# Mathematical markup language

(Redirected from Internet shorthand notation)

A mathematical markup language is a computer notation for representing mathematical formulae, based on mathematical notation. Specialized markup languages are necessary because computers normally deal with linear text and more limited character sets (although increasing support for Unicode is obsoleting very simple uses). A formally standardized syntax also allows a computer to interpret otherwise ambiguous content, for rendering or even evaluating. For computer-interpretable syntaxes, the most popular are TeX/LaTeX and MathML (Mathematical Markup Language).
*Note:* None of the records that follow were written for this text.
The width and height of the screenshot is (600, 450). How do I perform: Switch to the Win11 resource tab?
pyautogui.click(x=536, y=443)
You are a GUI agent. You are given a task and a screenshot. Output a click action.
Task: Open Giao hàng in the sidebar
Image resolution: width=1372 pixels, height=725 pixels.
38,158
## Notations for human input

Popular languages for input by humans and interpretation by computers include TeX[1]/LaTeX[2] and Eqn.[3]

Computer algebra systems such as Macsyma, Mathematica, Maple, and MATLAB each have their own syntax.
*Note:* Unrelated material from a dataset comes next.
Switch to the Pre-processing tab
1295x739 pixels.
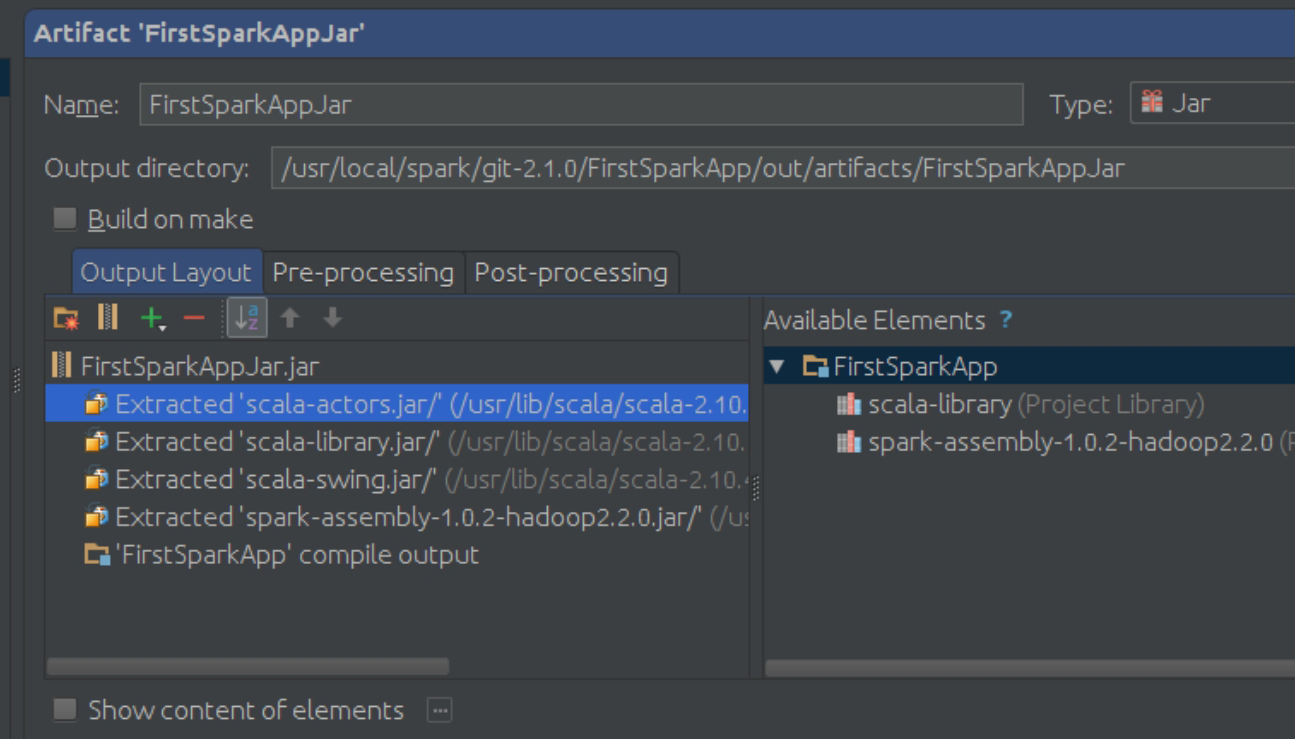[x=363, y=272]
When the purpose is informal communication with other humans, syntax is often ad hoc, sometimes called "ASCII math notation". Academics sometimes use syntax based on TeX due to familiarity with it from writing papers. Those used to programming languages may also use shorthands like "!" for $\neg$. Web pages may also use a limited amount of HTML to mark up a small subset, for example superscripting.[4] Ad hoc syntax requires context to interpret ambiguous syntax, for example ">=" could be "implies" or "greater than or equal to", and "dy/dx" is likely to denote a derivative, but strictly speaking could also mean a finite quantity dy divided by dx.

### Examples

TeX eqn ad hoc ASCII ad hoc Unicode formula
$a^2$ a sup 2 a^2 $a^2$
$\sum_{k=1}^N k^2$ sum from { k = 1 } to N { k sup 2 } sum_{k=1}^N k^2 Σ_{k=1}^N k² $\sum_{k=1}^N k^2$
$\neg (a > 2) \Rightarrow a \le 2$ !(a > 2) => a <= 2 ¬(a > 2) ⇒ a ≤ 2 $\neg (a > 2) \Rightarrow a \le 2$

## Markup languages for computer interchange

Markup languages optimized for computer-to-computer communication include MathML,[5] OpenMath, and OMDoc. These are designed for verbosity and to minimize ambiguity. However, the verbosity makes them clumsier for humans to type directly.[5]

## Conversion

Many input, rendering, and conversion tools exist.

Microsoft Word included Equation Editor, a limited version of MathType, until 2007. These allow entering formulae using a graphical user interface, and converting to standard markup languages such as MathML. With Microsoft's release of Microsoft Office 2007 and the Office Open XML file formats, they introduced a new equation editor which uses a new format, "Office Math Markup Language" (OMML). The lack of compatibility led some prestigious scientific journals to refuse to accept manuscripts which had been produced using Microsoft Office 2007.[6][7]

SciWriter is another GUI that can generate MathML and LaTeX.[8]

ASCIIMathML, a JavaScript program, can convert ad hoc ASCII notation to MathML.[9]